Friday, January 18, 2008

Cover-art Wallpaper under Ubuntu

This is an update to the previous post to create a cover art "stack" for Windows XP wallpaper to generate and update the wallpaper in Ubuntu.

Not much had to change, except the setWallpaper function:

def setWallpaper( bmp ):
    os.system( "gconftool-2 -t string -s /desktop/gnome/background/picture_filename %s" % bmp.replace(" ","\\ ") )

5 comments:

Will Price said...

wow thats awesome i would love to be able to do that in windows

Tom said...

This was actually an update for Ubuntu of the windows version.

Will Price said...

thanks tom may have a little bash at having a go at this its great but all my album art is in jpegs normally

Tom said...

It is only the final desktop wallpaper image that has to be in BMP format for windows to accept it. The cover art images (or photos or whatever) can be in any format that the Python Imaging Library (PIL) understands, which is pretty much everything (GIF, JPG, BMP, PNG, TIF, ...)

richardh9935 said...

I know this is "old", etc, but.... given the way many people strew paper around their desks, generally appear quite disorganised, but still claim to know where everything is, I think you have hit the nail on the head for a really new way to arrange documents on the Desktop.
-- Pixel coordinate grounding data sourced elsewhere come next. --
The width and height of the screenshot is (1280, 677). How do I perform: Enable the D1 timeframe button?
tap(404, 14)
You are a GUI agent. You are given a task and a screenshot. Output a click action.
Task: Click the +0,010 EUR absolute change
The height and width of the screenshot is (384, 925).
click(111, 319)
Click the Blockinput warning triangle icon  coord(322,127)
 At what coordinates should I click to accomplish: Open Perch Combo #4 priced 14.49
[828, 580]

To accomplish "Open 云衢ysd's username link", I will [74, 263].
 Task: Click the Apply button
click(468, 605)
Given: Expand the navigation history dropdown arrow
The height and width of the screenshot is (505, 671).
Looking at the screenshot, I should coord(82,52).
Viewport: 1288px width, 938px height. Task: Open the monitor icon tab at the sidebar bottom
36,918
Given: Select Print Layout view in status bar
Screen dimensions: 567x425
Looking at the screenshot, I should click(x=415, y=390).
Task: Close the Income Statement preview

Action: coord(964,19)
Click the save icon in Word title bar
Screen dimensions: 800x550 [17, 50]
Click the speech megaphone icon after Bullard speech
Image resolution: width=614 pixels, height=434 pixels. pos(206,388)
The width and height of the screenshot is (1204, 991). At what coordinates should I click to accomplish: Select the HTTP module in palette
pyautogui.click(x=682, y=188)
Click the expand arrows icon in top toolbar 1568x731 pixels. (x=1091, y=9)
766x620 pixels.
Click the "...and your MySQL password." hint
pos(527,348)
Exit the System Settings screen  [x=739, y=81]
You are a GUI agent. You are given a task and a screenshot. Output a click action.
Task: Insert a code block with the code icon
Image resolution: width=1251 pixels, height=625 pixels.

Currently, they're arranged in neat cartesian grids. I suspect many users just don't understand that organisation, find it totally unnatural, and build inhibitions that prevent them from using their computer systems.

Your random layering overcomes that. It presents documents in layers, which happens to be the same way under-five-year-olds create pictures. They draw one picture, then the next goes directly on top.

Obviously it looks messy to me, too, but it's a good metaphor for what these people actually do on their physical desks.

Colouring the pages and putting an icon on each page, like a "secret pencil tag", would help, too.

Maybe this could work for a browser.